◆ PROBLEM TO WORK ON
Give back the material that follows, identical in every line.

ENTRIES SUPPLIED section start

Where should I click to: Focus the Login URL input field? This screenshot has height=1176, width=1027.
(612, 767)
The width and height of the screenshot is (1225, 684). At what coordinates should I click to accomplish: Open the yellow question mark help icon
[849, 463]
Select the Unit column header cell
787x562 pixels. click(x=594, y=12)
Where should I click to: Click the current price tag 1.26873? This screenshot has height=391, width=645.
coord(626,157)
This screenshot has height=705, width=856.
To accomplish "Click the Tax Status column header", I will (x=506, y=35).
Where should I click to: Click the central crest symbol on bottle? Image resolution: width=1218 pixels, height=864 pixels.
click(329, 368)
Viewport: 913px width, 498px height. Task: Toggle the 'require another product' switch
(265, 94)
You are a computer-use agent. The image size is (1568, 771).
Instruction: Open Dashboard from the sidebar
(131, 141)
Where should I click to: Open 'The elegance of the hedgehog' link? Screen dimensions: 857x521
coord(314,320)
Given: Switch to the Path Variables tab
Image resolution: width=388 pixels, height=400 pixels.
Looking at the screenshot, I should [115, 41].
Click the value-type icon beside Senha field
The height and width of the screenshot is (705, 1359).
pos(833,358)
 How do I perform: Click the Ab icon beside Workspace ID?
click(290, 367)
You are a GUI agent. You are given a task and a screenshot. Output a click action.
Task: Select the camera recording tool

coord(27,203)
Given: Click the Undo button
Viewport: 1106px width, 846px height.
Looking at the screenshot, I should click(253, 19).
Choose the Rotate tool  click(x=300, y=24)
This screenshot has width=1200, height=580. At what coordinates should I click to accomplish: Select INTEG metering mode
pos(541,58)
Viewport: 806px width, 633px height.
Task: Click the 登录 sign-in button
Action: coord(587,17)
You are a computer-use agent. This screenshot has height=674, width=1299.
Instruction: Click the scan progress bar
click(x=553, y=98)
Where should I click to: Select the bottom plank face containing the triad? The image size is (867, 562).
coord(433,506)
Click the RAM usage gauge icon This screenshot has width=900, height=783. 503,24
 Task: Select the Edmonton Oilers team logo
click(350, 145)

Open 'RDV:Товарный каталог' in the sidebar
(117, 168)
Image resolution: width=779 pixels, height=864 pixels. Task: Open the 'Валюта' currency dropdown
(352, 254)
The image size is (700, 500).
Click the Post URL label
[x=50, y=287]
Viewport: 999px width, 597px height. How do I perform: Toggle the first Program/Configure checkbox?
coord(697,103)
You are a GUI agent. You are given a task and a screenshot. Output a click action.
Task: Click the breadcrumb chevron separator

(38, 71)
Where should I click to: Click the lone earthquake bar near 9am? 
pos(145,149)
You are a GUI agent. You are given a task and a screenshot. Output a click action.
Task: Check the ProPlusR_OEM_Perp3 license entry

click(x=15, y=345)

ENTRIES SUPPLIED section end

◆ THE COMPLETED TASK
Where should I click to: Focus the Login URL input field? This screenshot has height=1176, width=1027.
(612, 767)
The width and height of the screenshot is (1225, 684). At what coordinates should I click to accomplish: Open the yellow question mark help icon
[849, 463]
Select the Unit column header cell
787x562 pixels. click(x=594, y=12)
Where should I click to: Click the current price tag 1.26873? This screenshot has height=391, width=645.
coord(626,157)
This screenshot has height=705, width=856.
To accomplish "Click the Tax Status column header", I will (x=506, y=35).
Where should I click to: Click the central crest symbol on bottle? Image resolution: width=1218 pixels, height=864 pixels.
click(329, 368)
Viewport: 913px width, 498px height. Task: Toggle the 'require another product' switch
(265, 94)
You are a computer-use agent. The image size is (1568, 771).
Instruction: Open Dashboard from the sidebar
(131, 141)
Where should I click to: Open 'The elegance of the hedgehog' link? Screen dimensions: 857x521
coord(314,320)
Given: Switch to the Path Variables tab
Image resolution: width=388 pixels, height=400 pixels.
Looking at the screenshot, I should [115, 41].
Click the value-type icon beside Senha field
The height and width of the screenshot is (705, 1359).
pos(833,358)
 How do I perform: Click the Ab icon beside Workspace ID?
click(290, 367)
You are a GUI agent. You are given a task and a screenshot. Output a click action.
Task: Select the camera recording tool

coord(27,203)
Given: Click the Undo button
Viewport: 1106px width, 846px height.
Looking at the screenshot, I should click(253, 19).
Choose the Rotate tool  click(x=300, y=24)
This screenshot has width=1200, height=580. At what coordinates should I click to accomplish: Select INTEG metering mode
pos(541,58)
Viewport: 806px width, 633px height.
Task: Click the 登录 sign-in button
Action: coord(587,17)
You are a computer-use agent. This screenshot has height=674, width=1299.
Instruction: Click the scan progress bar
click(x=553, y=98)
Where should I click to: Select the bottom plank face containing the triad? The image size is (867, 562).
coord(433,506)
Click the RAM usage gauge icon This screenshot has width=900, height=783. 503,24
 Task: Select the Edmonton Oilers team logo
click(350, 145)

Open 'RDV:Товарный каталог' in the sidebar
(117, 168)
Image resolution: width=779 pixels, height=864 pixels. Task: Open the 'Валюта' currency dropdown
(352, 254)
The image size is (700, 500).
Click the Post URL label
[x=50, y=287]
Viewport: 999px width, 597px height. How do I perform: Toggle the first Program/Configure checkbox?
coord(697,103)
You are a GUI agent. You are given a task and a screenshot. Output a click action.
Task: Click the breadcrumb chevron separator

(38, 71)
Where should I click to: Click the lone earthquake bar near 9am? 
pos(145,149)
You are a GUI agent. You are given a task and a screenshot. Output a click action.
Task: Check the ProPlusR_OEM_Perp3 license entry

click(x=15, y=345)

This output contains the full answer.